August 1, 2018 at 1:11 pm EDT | by Blake Chambers
Rehoboth to elect new commissioners next week
Rehoboth Beach elections, gay news, Washington Blade

Pat Coluzzi is one of three candidates for two open seats on the Rehoboth Beach Board of Commissioners. (Photo courtesy Coluzzi)

REHOBOTH BEACH, Del. — This election cycle in Rehoboth sees three candidates running for two open seats on the Rehoboth Beach Board of Commissioners. The three candidates are Pat Coluzzi, Richard Byrne and Gary Glass.

Coluzzi, a lesbian former commissioner of Rehoboth who served from 2007 to 2013, has been a property owner in the town since 1994. She is the founder of Rehoboth Beach Farmers’ Market, a board member of the Center for the Inland Bays and a board member of the Lewes Rehoboth Canal Improvement Association. She is a former board member of Rehoboth Beach Main Street, was named the 2012 Rehoboth Beach Citizen of the Year, serves as president of the Rehoboth Beach Sister Cities Association and had a 30-year career in information technology.

“One of the things I think needs to be addressed is the parking issue in town,” Coluzzi said.

Coluzzi suggested the town needs more bike racks, shuttle buses that go into Rehoboth, a parking garage outside of town, different types of parking permits and other means of transportation. During her time as commissioner, Coluzzi started the implementation of a Bicycle Master Plan that provided for more locations around Rehoboth to have bike racks, wayfinding and on-road sharrows. Additionally, she created a plan for scooter parking in Rehoboth and began the process for modernizing payment for parking with ParkMobile.

“I am running for office because I feel I can contribute to making our city better,” wrote Coluzzi in the Cape Gazette. “I have a proven track record of successfully tackling a variety of issues over the years, and after a five-year break, I feel that I am uniquely positioned to address some of the issues that confront our city.”

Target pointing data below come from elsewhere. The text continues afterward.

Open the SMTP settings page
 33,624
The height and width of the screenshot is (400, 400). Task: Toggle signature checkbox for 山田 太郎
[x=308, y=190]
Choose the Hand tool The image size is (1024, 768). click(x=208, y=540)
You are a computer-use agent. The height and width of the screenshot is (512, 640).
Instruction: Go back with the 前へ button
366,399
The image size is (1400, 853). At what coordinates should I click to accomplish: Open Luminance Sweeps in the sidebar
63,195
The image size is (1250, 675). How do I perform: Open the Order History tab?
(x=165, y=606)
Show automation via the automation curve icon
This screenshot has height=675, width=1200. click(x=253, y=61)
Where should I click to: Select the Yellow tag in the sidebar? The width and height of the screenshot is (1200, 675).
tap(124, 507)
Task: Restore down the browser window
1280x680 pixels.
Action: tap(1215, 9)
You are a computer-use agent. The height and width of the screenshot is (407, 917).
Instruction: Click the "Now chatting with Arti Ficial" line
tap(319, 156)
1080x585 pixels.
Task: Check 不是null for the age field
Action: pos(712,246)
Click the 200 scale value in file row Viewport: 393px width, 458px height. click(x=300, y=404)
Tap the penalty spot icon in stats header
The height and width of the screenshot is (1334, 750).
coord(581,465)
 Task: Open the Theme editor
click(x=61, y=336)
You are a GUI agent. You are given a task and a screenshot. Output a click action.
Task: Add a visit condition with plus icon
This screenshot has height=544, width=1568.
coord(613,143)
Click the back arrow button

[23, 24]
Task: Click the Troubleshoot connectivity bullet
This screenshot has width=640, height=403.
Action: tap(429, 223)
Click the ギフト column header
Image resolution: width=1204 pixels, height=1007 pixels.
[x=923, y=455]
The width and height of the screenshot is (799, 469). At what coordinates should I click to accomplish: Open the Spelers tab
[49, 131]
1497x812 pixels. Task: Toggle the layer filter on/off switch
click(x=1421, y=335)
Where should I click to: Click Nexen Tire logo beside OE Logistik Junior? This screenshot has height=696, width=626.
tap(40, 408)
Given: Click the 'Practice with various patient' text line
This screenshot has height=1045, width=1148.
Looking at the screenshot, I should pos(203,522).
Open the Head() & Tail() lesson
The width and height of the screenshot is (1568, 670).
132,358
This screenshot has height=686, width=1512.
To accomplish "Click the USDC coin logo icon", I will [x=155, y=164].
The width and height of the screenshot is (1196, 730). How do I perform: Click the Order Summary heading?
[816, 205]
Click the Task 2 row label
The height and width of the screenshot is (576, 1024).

In addition to finding a solution for parking, Coluzzi is looking to promote a plan that will beautify Rehoboth’s public parks and areas, create a tree ordinance that will preserve the town’s canopy along with providing for the right tree in the right place, foster an environment in which businesses can grow and be successful and create a plan that will make safety paramount for all pedestrians and bicyclists. She considers herself a “Community Candidate” and focuses on bringing the community together, citing her involvement with the Rehoboth Beach Farmers’ Market as one example in which she was able to accomplish this.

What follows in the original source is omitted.